Camden County, New Jersey official Susan Shin Angulo said she was elated to be invited to open for Hillary Clinton on her campaign stop in Angulo's town.
She was so overwhelmed with excitement, she accidentally butchered and then omitted one small line: "Under God."
The daughter of a refugee from North Korea, Angulo is the first Korean American woman to hold statewide office in New Jersey and a mother of two. Now, she is the subject of a handful of right wing over analyses replaying that flub, and HIllary's reaction (which was to laugh it off) is hailed as a clear correlation between godlessness and a lack of moralities.
She apologized immediately to New Jersey 101.5: "Anyone who has seen me speak knows I proudly say 'God Bless America' in all my speeches. My apologies if anyone thought it was intentional."
Through her body language and her statement, it was clear Angulo didn't omit "Under God" with the intention to make a point about its contradictory existence.
But nevertheless she is receiving backlash from all over the country, and subject to social media shaming along the theme that someone who doesn't admit we're "Under God" isn't worthy of trust.
Instead of embracing the moment as one that was inclusive of all beliefs, Angulo had to reject the idea that omitting "Under God" was intentional. So afraid of offending the religious, she offended the irreligious. When asked about whether or not he was Muslim, Obama was hesitant to respond until he could elaborate that to reject being Muslim would be an offense. Recently on The Daily Show with Trevor Noah, Hasan Minhaj, who is Muslim, asked Waris Ahluwalia, who is Sikh, why the Sikh community doesn't reply to misguided anti-Muslim discrimination with the claim that they are not Muslim. "It's just not an option for us to throw another community under the bus." We need to be better than that as Americans."
Atheists don't have the luxury of public allies like these. This kind of reaction to nonbelief is common: in Gallup's polls of the public's willingness to vote for certain categorizations--gay, black, atheist, Muslim--atheists have consistently been found the least electable for the last 58 years.
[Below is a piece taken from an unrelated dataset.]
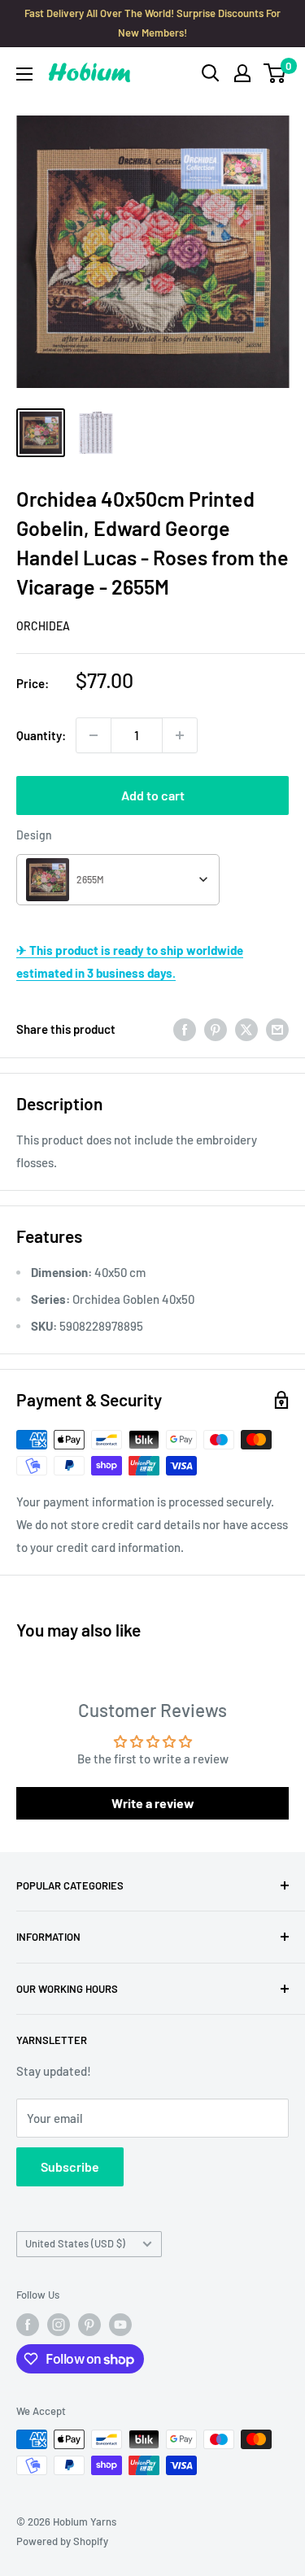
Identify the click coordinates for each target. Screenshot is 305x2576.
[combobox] (118, 879)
The constitution "explicitly bars a religious test for public office, but you wouldn't know that looking at the media and what the public expects," says Annie Laurie Gaylor, Co-President at the Freedom From Religion Foundation.
"That we, as a nation, are imposing a religious test on our politicians is really appalling because we have a godless and secular constitution. [Politicians] have to parade around wearing religion on your sleeve, and [being nonreligious] is now considered the kiss of death for a public official," she says.